22. The stored program code of claim 21 carrying out the further acts of:

wherein the processor:

when an intermediate portion in the path corresponding to the first block is the contactless portion tool path,

generates:

(A) a divided front block corresponding to a path including a path before the contactless portion tool path and including a path in front within the contactless portion tool path,

(B) a divided intermediate block only corresponding to a path being the intermediate portion in the path corresponding to the first block, the divided intermediate block being the divided contactless block, and

(C) a divided rear block corresponding to a path including a path in rear within the contactless portion tool path and including a path behind the contactless portion tool path;

converts the first block into the divided front block, the divided intermediate block, and the divided rear block; and

treats the divided intermediate block as the divided contactless block.

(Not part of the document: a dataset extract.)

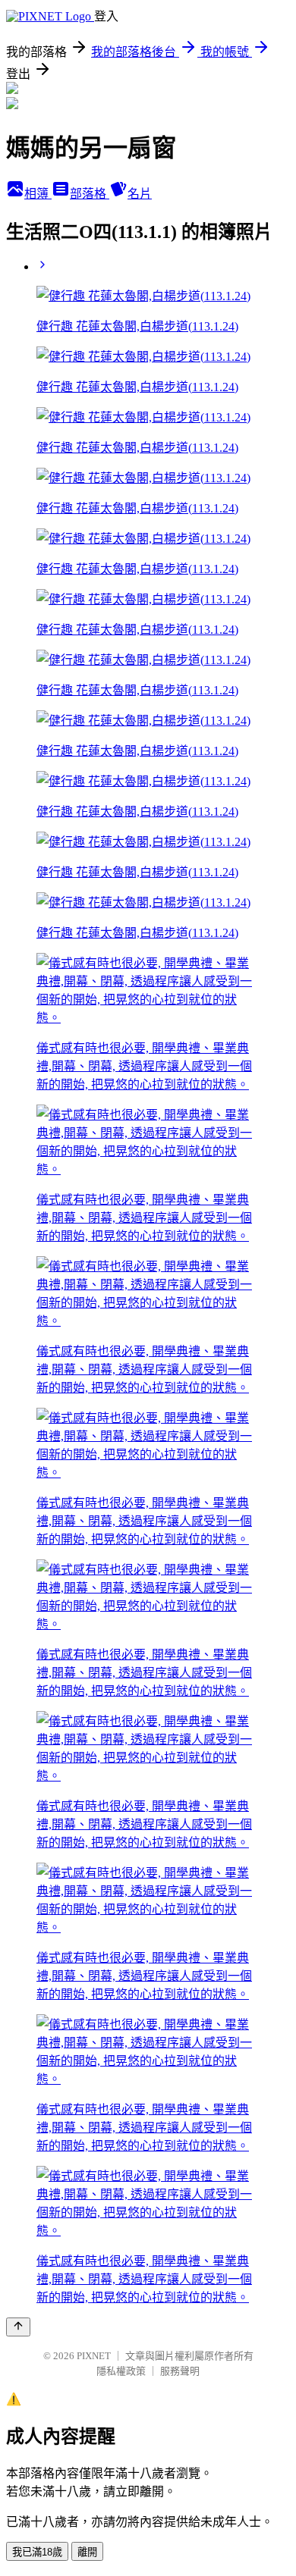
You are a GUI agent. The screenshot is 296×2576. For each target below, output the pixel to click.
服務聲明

23. The stored program code of claim 20, wherein

the correction block is a block that changes a value of a parameter on a memory of the work machine that affects a tool diameter compensation address, and and that is different to a tool shape parameter on the memory of the work machine, when the correction block is executed by the work machine.

24. The stored program code of claim 21, wherein

the correction block is a block that changes a value of a parameter on a memory of the work machine that affects a tool diameter compensation address, and and that is different to a tool shape parameter on the memory of the work machine, when the correction block is executed by the work machine.

25. The stored program code of claim 20, wherein

the processor adds a block including a comment that can identify the correction block.

26. The stored program code of claim 21, wherein

the processor adds a block including a comment that can identify the correction block.

27. The stored program code of claim 13, wherein

the tool route correction quantity is determined based on a spindle rigidity of the work machine or a rigidity of the tool.

28. The stored program code of claim 14, wherein

the tool route correction quantity is determined based on a spindle rigidity of the work machine or a rigidity of the tool.